Last updated on March 9, 2023
Azure Key Vault Cheat Sheet
- A service that allows you to store tokens, passwords, certificates, and other secrets.
- You can also create and manage the keys used to encrypt your data.
Features
- Soft delete allows a deleted key vault and its objects to be retrieved during the retention time you designate.
- The retention period of a deleted vault is between 7 to 90 days.
- With soft-delete and purge protection enabled, it will not purge a vault or object in the deleted state until the retention period has expired.
- You may connect to a key vault via
- A public endpoint in all networks
- A public endpoint in selected networks
- A private endpoint
- Share access to your applications and resources without revealing your credentials.
Concepts
- A tenant is a representation of an organization.
- Azure Active Directory allows you to publish multi-tenant applications.
- Azure Active Directory (B2C) tenant represents a collection of identities.
- A vault owner enables you to create a key vault and set up an auditing log of who has access to secrets and keys.

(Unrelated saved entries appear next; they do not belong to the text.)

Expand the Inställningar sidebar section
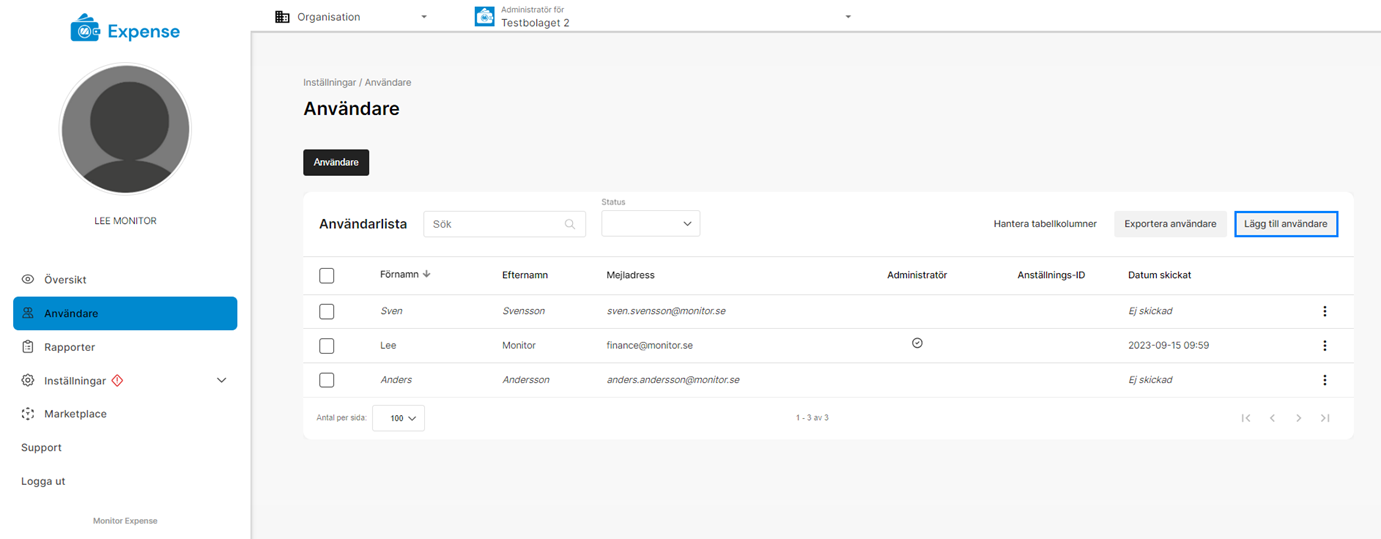Image resolution: width=1381 pixels, height=539 pixels. pyautogui.click(x=222, y=380)
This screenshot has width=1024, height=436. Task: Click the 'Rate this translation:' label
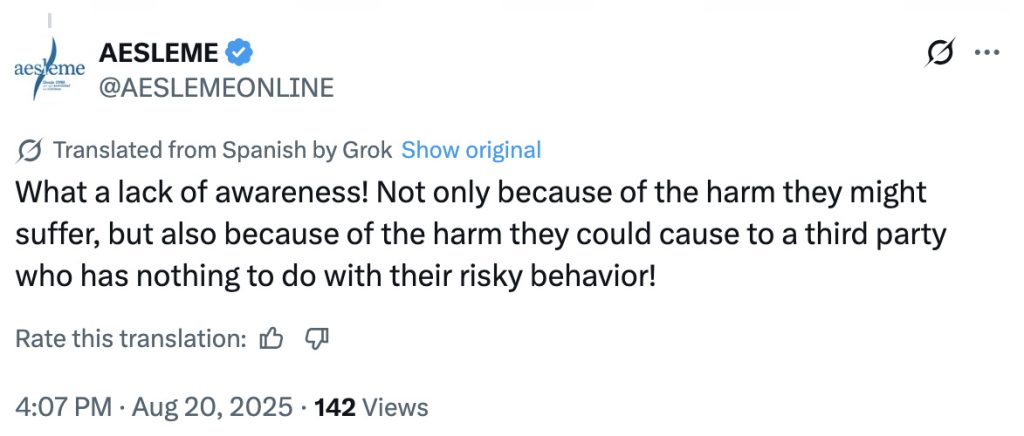pyautogui.click(x=131, y=339)
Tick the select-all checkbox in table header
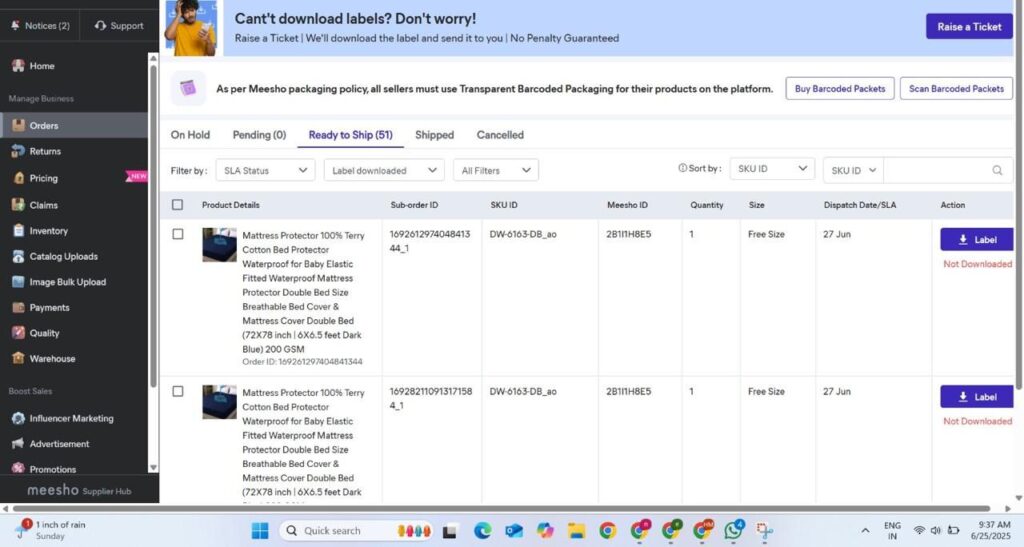 [x=177, y=205]
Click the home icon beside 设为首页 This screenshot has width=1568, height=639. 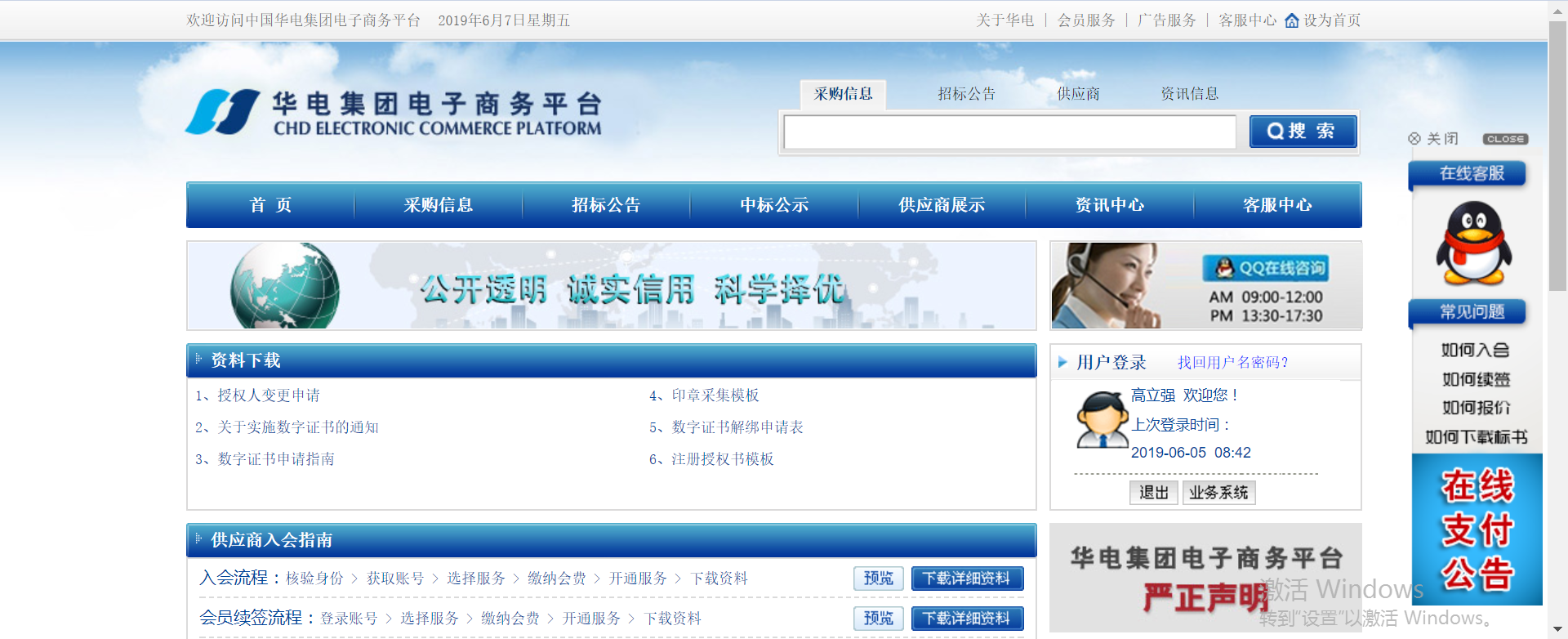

- A vault consumer can only perform actions on the assets inside the key vault if the vault owner grants the consumer access.
- A manageable item in Azure is called resource, and resource groups are containers that hold related resources.
- Service principal gives you control over which resources can be accessed. At the same time, a managed identity eliminates the need for you to create and manage service principals directly since it provides Azure services with an automatically managed identity in Azure AD.
- You can identify an Azure AD instance within your Azure subscription using a tenant ID.
- An access policy grants the service principal (user group or application) permissions to perform various operations on Azure Key Vault keys, secrets, and certificates.
- You can also configure the access policy from a template.
- With access policy, you can enable access to:
- Azure Virtual Machines for deployment – this will permit the VMs to retrieve certificates stored as secrets from the key vault.
- Azure Resource Manager for template deployment – if this option is enabled, the ARM is permitted to retrieve secrets from the key vault.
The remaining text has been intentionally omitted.